Saturday, June 14, 2008

Western Star of the Week: Intro

As I've mentioned before, the Western has a privileged place in both the history of film and my love of film. It was the dominant film genre for the first 70 or so years of Hollywood cinema, from the 1903 12-minute masterpiece The Great Train Robbery and the very first feature-length film, 1906's The Story of the Kelly Gang, up until the end of the 70s revisionist age and the films of Leone, Peckinpah, and Eastwood. So I've decided to start a weekly column: every Sunday, I'll highlight a different Western movie star. I'll talk about their Western persona, their best films, and their place in the history of the Western genre.
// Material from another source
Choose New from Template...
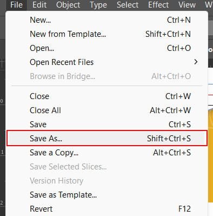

I'm going to mix it up a little on the first Sunday of every month; instead of a Western Star, I'll highlight a Tenderfoot - an actor not known for making Westerns, but who shone in a Western or two or three. And I'll play fair and try to make most of my tenderfeet from the 70s or earlier; sure, Russell Crowe has only made two Westerns, but that's two more than most of his contemporaries. He's no tenderfoot, is what I'm saying; he just happens to live in age where the Western is a novelty.

I'm going to start with my two personal favorite Western Stars, then move from there to the Duke. After that, I'm gonna go as long as I still have stars to talk about. I hope you come along for the ride. See you tomorrow!